◆ Required action ◆
Type out the data below in its entirety, exactly as given.

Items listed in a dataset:

────────────────────────────────────────

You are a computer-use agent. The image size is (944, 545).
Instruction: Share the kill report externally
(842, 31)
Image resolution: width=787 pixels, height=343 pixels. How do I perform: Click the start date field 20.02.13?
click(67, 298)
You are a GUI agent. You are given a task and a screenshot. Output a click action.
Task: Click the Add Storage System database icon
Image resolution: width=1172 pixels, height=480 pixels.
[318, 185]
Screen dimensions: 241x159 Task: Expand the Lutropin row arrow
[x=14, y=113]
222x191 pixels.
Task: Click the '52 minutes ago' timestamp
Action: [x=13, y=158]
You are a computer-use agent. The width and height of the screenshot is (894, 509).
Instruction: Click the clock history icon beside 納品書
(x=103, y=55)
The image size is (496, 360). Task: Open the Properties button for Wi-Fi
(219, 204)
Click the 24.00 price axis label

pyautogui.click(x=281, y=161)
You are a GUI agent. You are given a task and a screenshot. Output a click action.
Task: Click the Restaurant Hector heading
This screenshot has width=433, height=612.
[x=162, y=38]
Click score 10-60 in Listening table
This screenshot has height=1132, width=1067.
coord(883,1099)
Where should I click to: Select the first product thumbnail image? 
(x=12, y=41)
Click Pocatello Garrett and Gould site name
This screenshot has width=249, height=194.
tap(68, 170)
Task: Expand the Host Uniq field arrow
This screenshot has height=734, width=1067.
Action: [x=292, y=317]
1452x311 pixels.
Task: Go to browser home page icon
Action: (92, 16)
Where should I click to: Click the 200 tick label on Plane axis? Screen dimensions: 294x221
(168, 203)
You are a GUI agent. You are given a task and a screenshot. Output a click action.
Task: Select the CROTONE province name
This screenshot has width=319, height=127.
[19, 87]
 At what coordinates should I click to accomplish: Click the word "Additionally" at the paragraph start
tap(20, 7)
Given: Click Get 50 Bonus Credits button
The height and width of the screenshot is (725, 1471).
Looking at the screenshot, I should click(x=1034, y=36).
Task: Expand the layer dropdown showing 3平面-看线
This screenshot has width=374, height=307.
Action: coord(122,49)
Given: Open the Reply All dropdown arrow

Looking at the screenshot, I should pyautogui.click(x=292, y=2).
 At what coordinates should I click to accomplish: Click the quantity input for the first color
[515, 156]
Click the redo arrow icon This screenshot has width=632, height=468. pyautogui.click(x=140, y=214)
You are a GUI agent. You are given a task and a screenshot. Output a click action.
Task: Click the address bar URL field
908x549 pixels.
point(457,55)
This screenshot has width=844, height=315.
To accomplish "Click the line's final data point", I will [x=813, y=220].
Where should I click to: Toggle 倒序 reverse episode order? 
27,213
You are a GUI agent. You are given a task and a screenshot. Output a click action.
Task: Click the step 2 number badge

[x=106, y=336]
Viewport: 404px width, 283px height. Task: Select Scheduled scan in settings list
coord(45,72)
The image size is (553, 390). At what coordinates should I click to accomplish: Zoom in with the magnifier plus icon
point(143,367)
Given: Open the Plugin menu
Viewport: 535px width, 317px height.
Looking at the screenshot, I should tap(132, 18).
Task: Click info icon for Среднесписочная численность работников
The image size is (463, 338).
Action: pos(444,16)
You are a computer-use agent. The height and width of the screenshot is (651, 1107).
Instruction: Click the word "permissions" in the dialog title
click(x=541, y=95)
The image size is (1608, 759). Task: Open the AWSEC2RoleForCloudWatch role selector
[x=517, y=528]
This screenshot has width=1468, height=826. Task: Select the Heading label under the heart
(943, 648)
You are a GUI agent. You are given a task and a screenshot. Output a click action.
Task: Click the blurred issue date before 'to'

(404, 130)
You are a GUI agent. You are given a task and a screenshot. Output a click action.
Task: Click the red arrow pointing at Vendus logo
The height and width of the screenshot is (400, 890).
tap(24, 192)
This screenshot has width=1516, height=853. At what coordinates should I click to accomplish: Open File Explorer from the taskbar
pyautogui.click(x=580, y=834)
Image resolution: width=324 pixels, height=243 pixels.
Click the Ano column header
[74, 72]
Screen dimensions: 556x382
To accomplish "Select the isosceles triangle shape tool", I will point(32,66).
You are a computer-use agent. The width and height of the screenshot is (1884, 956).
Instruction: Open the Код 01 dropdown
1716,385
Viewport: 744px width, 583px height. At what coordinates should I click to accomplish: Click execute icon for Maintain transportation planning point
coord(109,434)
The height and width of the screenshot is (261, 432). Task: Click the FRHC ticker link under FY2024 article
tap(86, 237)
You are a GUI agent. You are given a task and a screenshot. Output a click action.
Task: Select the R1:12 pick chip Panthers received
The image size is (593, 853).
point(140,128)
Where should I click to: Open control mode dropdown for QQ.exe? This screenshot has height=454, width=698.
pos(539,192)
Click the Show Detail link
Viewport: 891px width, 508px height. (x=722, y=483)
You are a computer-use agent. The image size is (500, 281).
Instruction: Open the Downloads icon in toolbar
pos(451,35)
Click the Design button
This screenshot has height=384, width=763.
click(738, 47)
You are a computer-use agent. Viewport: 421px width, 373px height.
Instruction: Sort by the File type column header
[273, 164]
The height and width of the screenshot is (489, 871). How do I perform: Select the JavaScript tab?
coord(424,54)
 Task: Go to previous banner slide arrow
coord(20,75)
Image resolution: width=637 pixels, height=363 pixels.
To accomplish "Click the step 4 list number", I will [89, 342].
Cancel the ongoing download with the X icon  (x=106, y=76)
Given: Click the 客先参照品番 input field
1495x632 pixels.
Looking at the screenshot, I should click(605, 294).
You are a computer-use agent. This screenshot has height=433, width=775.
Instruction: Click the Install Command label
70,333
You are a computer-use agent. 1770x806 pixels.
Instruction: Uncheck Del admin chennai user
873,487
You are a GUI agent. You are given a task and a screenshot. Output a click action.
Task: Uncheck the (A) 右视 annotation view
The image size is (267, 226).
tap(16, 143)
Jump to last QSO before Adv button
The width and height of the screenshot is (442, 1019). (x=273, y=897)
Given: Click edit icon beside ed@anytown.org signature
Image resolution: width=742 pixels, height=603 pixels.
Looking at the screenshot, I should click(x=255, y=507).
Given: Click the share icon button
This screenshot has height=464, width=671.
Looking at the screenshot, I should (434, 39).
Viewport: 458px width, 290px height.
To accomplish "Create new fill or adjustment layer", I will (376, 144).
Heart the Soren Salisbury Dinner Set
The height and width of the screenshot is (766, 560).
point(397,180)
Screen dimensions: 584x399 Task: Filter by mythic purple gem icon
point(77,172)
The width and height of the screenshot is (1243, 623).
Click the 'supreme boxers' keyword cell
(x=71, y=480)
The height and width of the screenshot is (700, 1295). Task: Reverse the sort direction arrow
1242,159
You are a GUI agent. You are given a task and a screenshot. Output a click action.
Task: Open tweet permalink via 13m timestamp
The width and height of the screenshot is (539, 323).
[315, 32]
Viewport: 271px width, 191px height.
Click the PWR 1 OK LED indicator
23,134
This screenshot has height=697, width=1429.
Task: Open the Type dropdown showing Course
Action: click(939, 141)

────────────────────────────────────────

◆ Output for this task ◆
You are a computer-use agent. The image size is (944, 545).
Instruction: Share the kill report externally
(842, 31)
Image resolution: width=787 pixels, height=343 pixels. How do I perform: Click the start date field 20.02.13?
click(67, 298)
You are a GUI agent. You are given a task and a screenshot. Output a click action.
Task: Click the Add Storage System database icon
Image resolution: width=1172 pixels, height=480 pixels.
[318, 185]
Screen dimensions: 241x159 Task: Expand the Lutropin row arrow
[x=14, y=113]
222x191 pixels.
Task: Click the '52 minutes ago' timestamp
Action: [x=13, y=158]
You are a computer-use agent. The width and height of the screenshot is (894, 509).
Instruction: Click the clock history icon beside 納品書
(x=103, y=55)
The image size is (496, 360). Task: Open the Properties button for Wi-Fi
(219, 204)
Click the 24.00 price axis label

pyautogui.click(x=281, y=161)
You are a GUI agent. You are given a task and a screenshot. Output a click action.
Task: Click the Restaurant Hector heading
This screenshot has width=433, height=612.
[x=162, y=38]
Click score 10-60 in Listening table
This screenshot has height=1132, width=1067.
coord(883,1099)
Where should I click to: Select the first product thumbnail image? 
(x=12, y=41)
Click Pocatello Garrett and Gould site name
This screenshot has width=249, height=194.
tap(68, 170)
Task: Expand the Host Uniq field arrow
This screenshot has height=734, width=1067.
Action: [x=292, y=317]
1452x311 pixels.
Task: Go to browser home page icon
Action: (92, 16)
Where should I click to: Click the 200 tick label on Plane axis? Screen dimensions: 294x221
(168, 203)
You are a GUI agent. You are given a task and a screenshot. Output a click action.
Task: Select the CROTONE province name
This screenshot has width=319, height=127.
[19, 87]
 At what coordinates should I click to accomplish: Click the word "Additionally" at the paragraph start
tap(20, 7)
Given: Click Get 50 Bonus Credits button
The height and width of the screenshot is (725, 1471).
Looking at the screenshot, I should click(x=1034, y=36).
Task: Expand the layer dropdown showing 3平面-看线
This screenshot has width=374, height=307.
Action: coord(122,49)
Given: Open the Reply All dropdown arrow

Looking at the screenshot, I should pyautogui.click(x=292, y=2).
 At what coordinates should I click to accomplish: Click the quantity input for the first color
[515, 156]
Click the redo arrow icon This screenshot has width=632, height=468. pyautogui.click(x=140, y=214)
You are a GUI agent. You are given a task and a screenshot. Output a click action.
Task: Click the address bar URL field
908x549 pixels.
point(457,55)
This screenshot has width=844, height=315.
To accomplish "Click the line's final data point", I will [x=813, y=220].
Where should I click to: Toggle 倒序 reverse episode order? 
27,213
You are a GUI agent. You are given a task and a screenshot. Output a click action.
Task: Click the step 2 number badge

[x=106, y=336]
Viewport: 404px width, 283px height. Task: Select Scheduled scan in settings list
coord(45,72)
The image size is (553, 390). At what coordinates should I click to accomplish: Zoom in with the magnifier plus icon
point(143,367)
Given: Open the Plugin menu
Viewport: 535px width, 317px height.
Looking at the screenshot, I should tap(132, 18).
Task: Click info icon for Среднесписочная численность работников
The image size is (463, 338).
Action: pos(444,16)
You are a computer-use agent. The height and width of the screenshot is (651, 1107).
Instruction: Click the word "permissions" in the dialog title
click(x=541, y=95)
The image size is (1608, 759). Task: Open the AWSEC2RoleForCloudWatch role selector
[x=517, y=528]
This screenshot has width=1468, height=826. Task: Select the Heading label under the heart
(943, 648)
You are a GUI agent. You are given a task and a screenshot. Output a click action.
Task: Click the blurred issue date before 'to'

(404, 130)
You are a GUI agent. You are given a task and a screenshot. Output a click action.
Task: Click the red arrow pointing at Vendus logo
The height and width of the screenshot is (400, 890).
tap(24, 192)
This screenshot has width=1516, height=853. At what coordinates should I click to accomplish: Open File Explorer from the taskbar
pyautogui.click(x=580, y=834)
Image resolution: width=324 pixels, height=243 pixels.
Click the Ano column header
[74, 72]
Screen dimensions: 556x382
To accomplish "Select the isosceles triangle shape tool", I will point(32,66).
You are a computer-use agent. The width and height of the screenshot is (1884, 956).
Instruction: Open the Код 01 dropdown
1716,385
Viewport: 744px width, 583px height. At what coordinates should I click to accomplish: Click execute icon for Maintain transportation planning point
coord(109,434)
The height and width of the screenshot is (261, 432). Task: Click the FRHC ticker link under FY2024 article
tap(86, 237)
You are a GUI agent. You are given a task and a screenshot. Output a click action.
Task: Select the R1:12 pick chip Panthers received
The image size is (593, 853).
point(140,128)
Where should I click to: Open control mode dropdown for QQ.exe? This screenshot has height=454, width=698.
pos(539,192)
Click the Show Detail link
Viewport: 891px width, 508px height. (x=722, y=483)
You are a computer-use agent. The image size is (500, 281).
Instruction: Open the Downloads icon in toolbar
pos(451,35)
Click the Design button
This screenshot has height=384, width=763.
click(738, 47)
You are a computer-use agent. Viewport: 421px width, 373px height.
Instruction: Sort by the File type column header
[273, 164]
The height and width of the screenshot is (489, 871). How do I perform: Select the JavaScript tab?
coord(424,54)
 Task: Go to previous banner slide arrow
coord(20,75)
Image resolution: width=637 pixels, height=363 pixels.
To accomplish "Click the step 4 list number", I will [89, 342].
Cancel the ongoing download with the X icon  (x=106, y=76)
Given: Click the 客先参照品番 input field
1495x632 pixels.
Looking at the screenshot, I should click(605, 294).
You are a computer-use agent. This screenshot has height=433, width=775.
Instruction: Click the Install Command label
70,333
You are a computer-use agent. 1770x806 pixels.
Instruction: Uncheck Del admin chennai user
873,487
You are a GUI agent. You are given a task and a screenshot. Output a click action.
Task: Uncheck the (A) 右视 annotation view
The image size is (267, 226).
tap(16, 143)
Jump to last QSO before Adv button
The width and height of the screenshot is (442, 1019). (x=273, y=897)
Given: Click edit icon beside ed@anytown.org signature
Image resolution: width=742 pixels, height=603 pixels.
Looking at the screenshot, I should click(x=255, y=507).
Given: Click the share icon button
This screenshot has height=464, width=671.
Looking at the screenshot, I should (434, 39).
Viewport: 458px width, 290px height.
To accomplish "Create new fill or adjustment layer", I will (376, 144).
Heart the Soren Salisbury Dinner Set
The height and width of the screenshot is (766, 560).
point(397,180)
Screen dimensions: 584x399 Task: Filter by mythic purple gem icon
point(77,172)
The width and height of the screenshot is (1243, 623).
Click the 'supreme boxers' keyword cell
(x=71, y=480)
The height and width of the screenshot is (700, 1295). Task: Reverse the sort direction arrow
1242,159
You are a GUI agent. You are given a task and a screenshot. Output a click action.
Task: Open tweet permalink via 13m timestamp
The width and height of the screenshot is (539, 323).
[315, 32]
Viewport: 271px width, 191px height.
Click the PWR 1 OK LED indicator
23,134
This screenshot has height=697, width=1429.
Task: Open the Type dropdown showing Course
Action: click(939, 141)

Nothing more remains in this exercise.